# My LBS has a new.......



## mtsheron (Jul 16, 2012)

Orca M50 on the lot you might say! Wow what a beautiful "ma-sheen"!

If only I needed a new ride. My Orca BRV with full Force upgrade is a "ma-sheen" too!

Plus I have less than the $3900 they are asking for this beast in my matte finished beauty!


----------



## Jen_I_Am (Mar 30, 2010)

I am just curious...is it the M50D (disc brake option)? I, too, have less than $3900 to spend on a bike at the moment lol. I have been looking at the M30 and M30D as well. Not crazy about going back to Shimano componentry after making the change to SRAM last year. I did see a hella good price at Competitive Cyclist for the 2013 Orca Bronze with Rival parts.
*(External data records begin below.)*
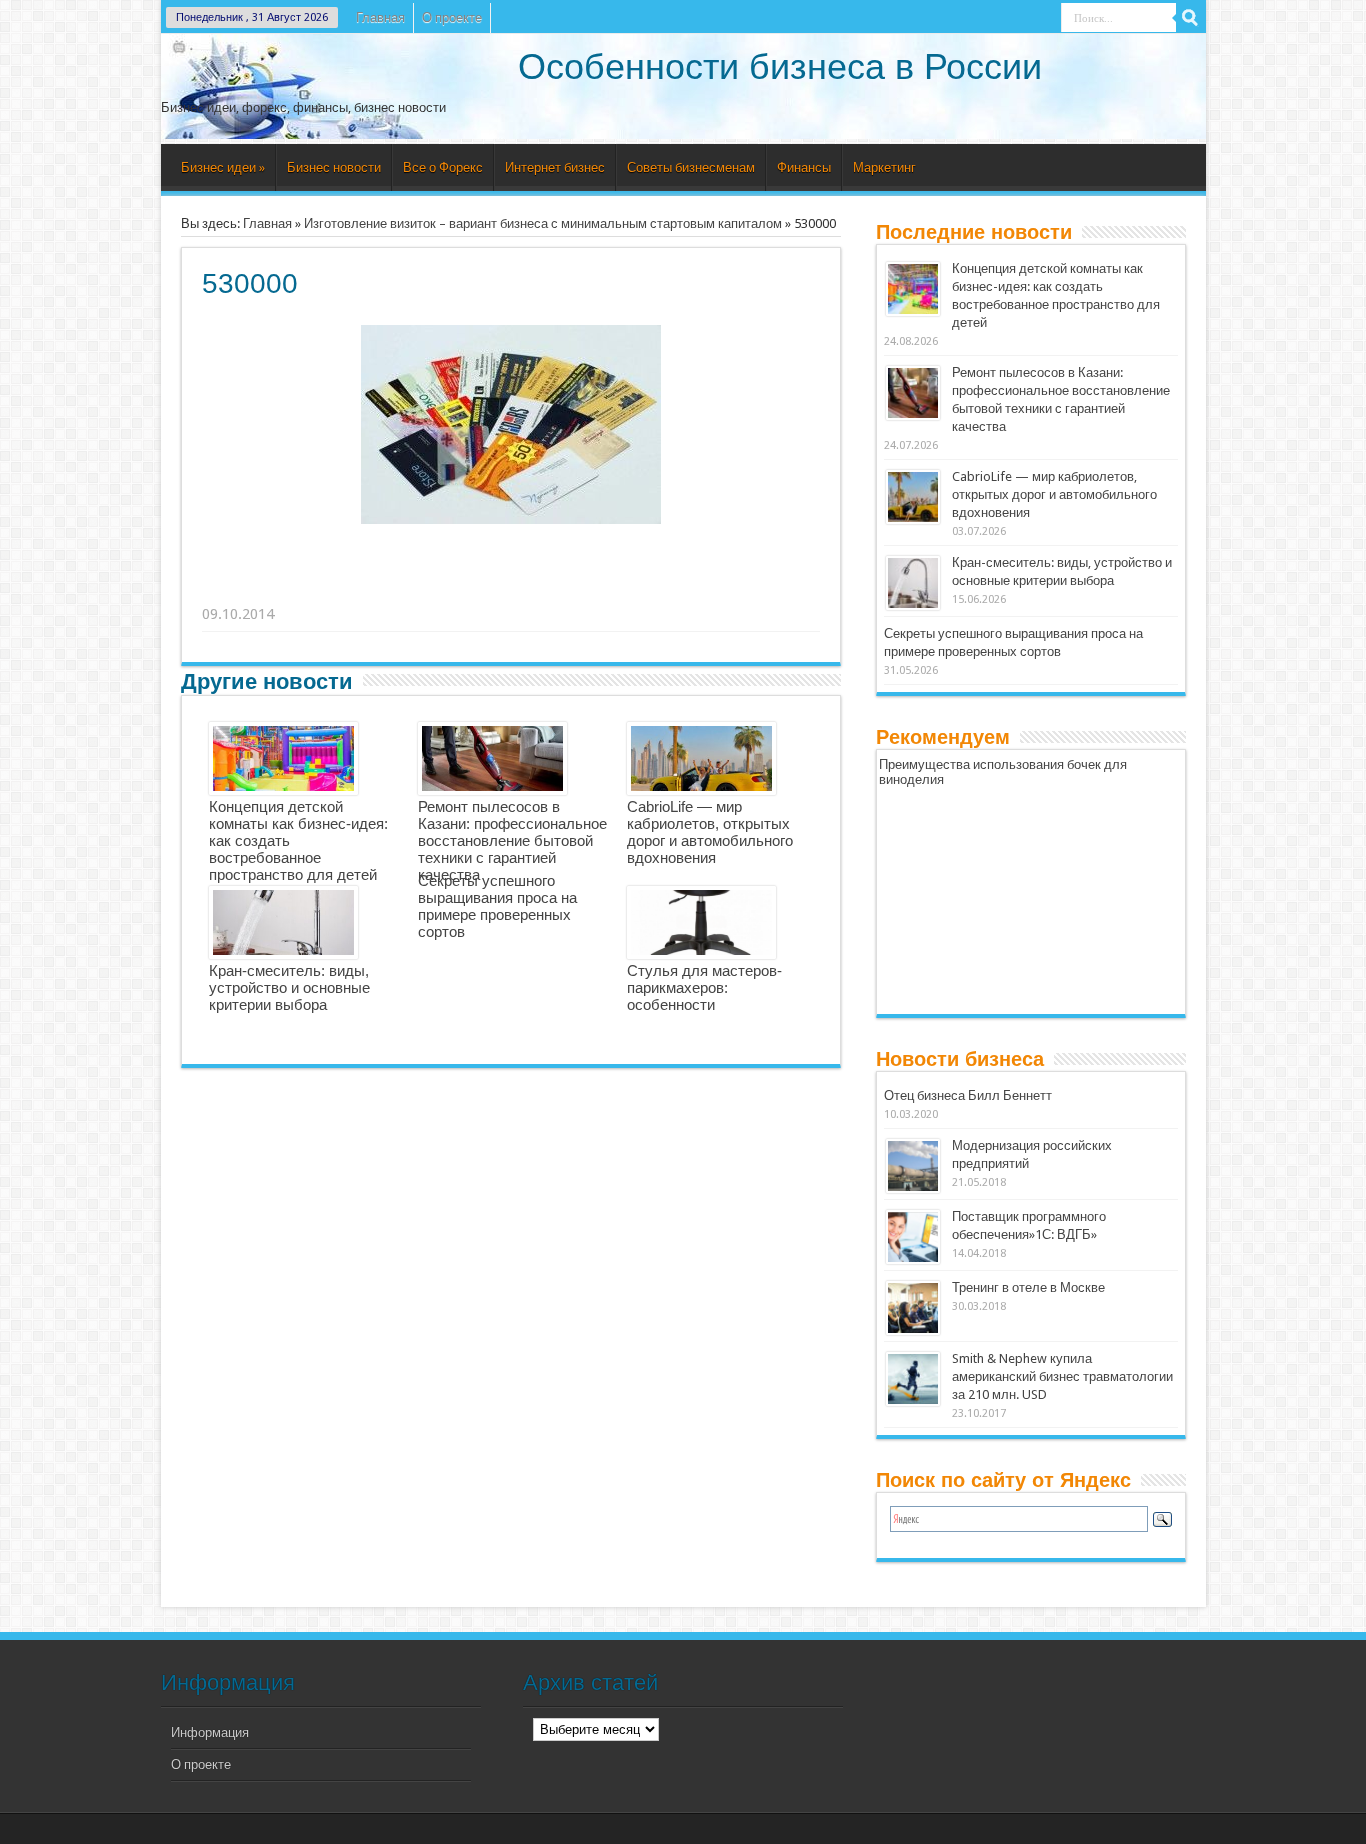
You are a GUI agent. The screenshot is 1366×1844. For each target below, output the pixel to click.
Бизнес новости (334, 167)
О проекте (452, 17)
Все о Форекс (443, 167)
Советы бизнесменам (691, 167)
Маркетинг (884, 167)
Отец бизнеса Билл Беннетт (968, 1095)
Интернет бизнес (555, 167)
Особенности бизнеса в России (780, 66)
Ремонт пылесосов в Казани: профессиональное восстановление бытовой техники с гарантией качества (512, 840)
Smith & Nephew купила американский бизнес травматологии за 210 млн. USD (1062, 1376)
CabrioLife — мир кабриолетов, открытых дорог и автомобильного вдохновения (710, 832)
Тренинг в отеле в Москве (1028, 1287)
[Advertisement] (512, 589)
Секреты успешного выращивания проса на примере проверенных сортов (497, 906)
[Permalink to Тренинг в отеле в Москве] (913, 1308)
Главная (380, 17)
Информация (210, 1732)
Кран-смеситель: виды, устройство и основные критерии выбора (289, 987)
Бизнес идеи (223, 167)
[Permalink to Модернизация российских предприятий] (913, 1166)
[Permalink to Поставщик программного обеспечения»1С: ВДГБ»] (913, 1237)
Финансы (804, 167)
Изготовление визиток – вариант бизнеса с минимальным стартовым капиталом (543, 223)
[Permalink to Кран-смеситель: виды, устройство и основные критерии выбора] (913, 583)
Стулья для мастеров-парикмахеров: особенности (704, 987)
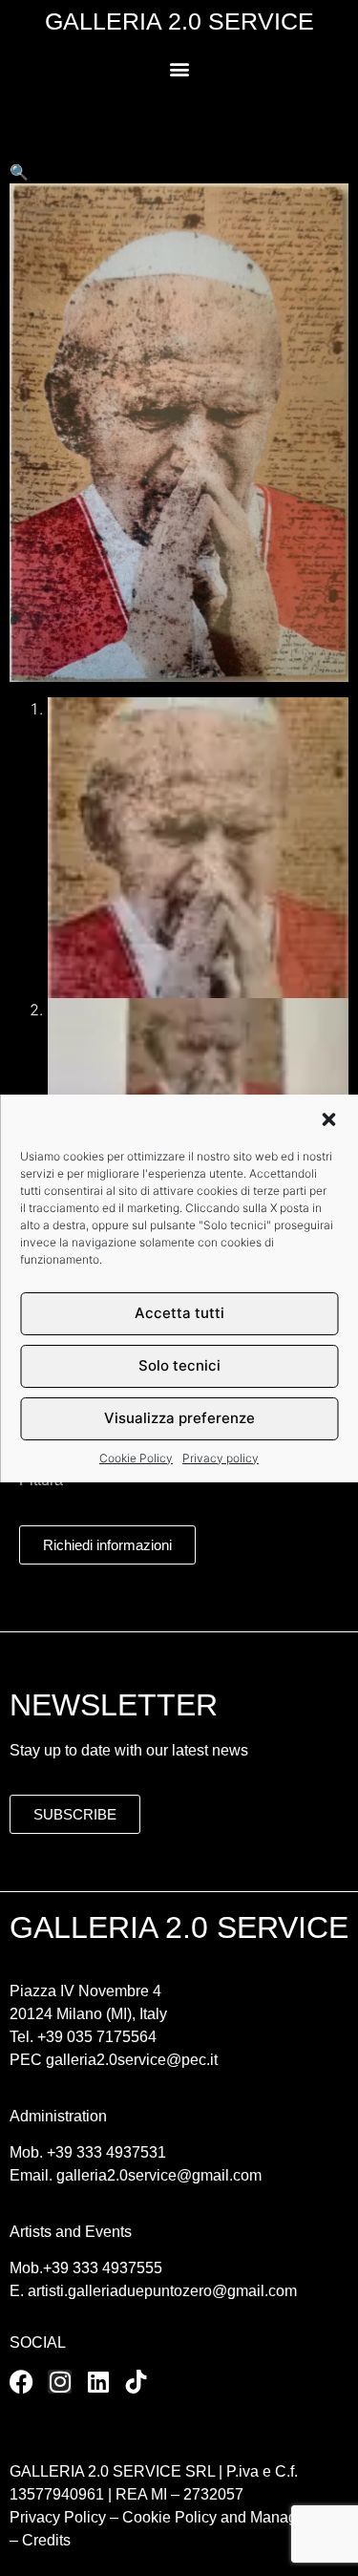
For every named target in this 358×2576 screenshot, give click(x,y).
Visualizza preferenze (179, 1418)
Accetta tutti (179, 1313)
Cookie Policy (136, 1458)
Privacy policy (220, 1458)
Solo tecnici (179, 1365)
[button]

Half price @ $1264!


----------



## mtsheron (Jul 16, 2012)

Jen_I_Am said:


> I am just curious...is it the M50D (disc brake option)? I, too, have less than $3900 to spend on a bike at the moment lol. I have been looking at the M30 and M30D as well. Not crazy about going back to Shimano componentry after making the change to SRAM last year. I did see a hella good price at Competitive Cyclist for the 2013 Orca Bronze with Rival parts. Half price @ $1264!


That is the bike I bought as well back in Septemeber and changed out all the Rival to Force. Sold the Rival and Apex crank to recoup some jack!


----------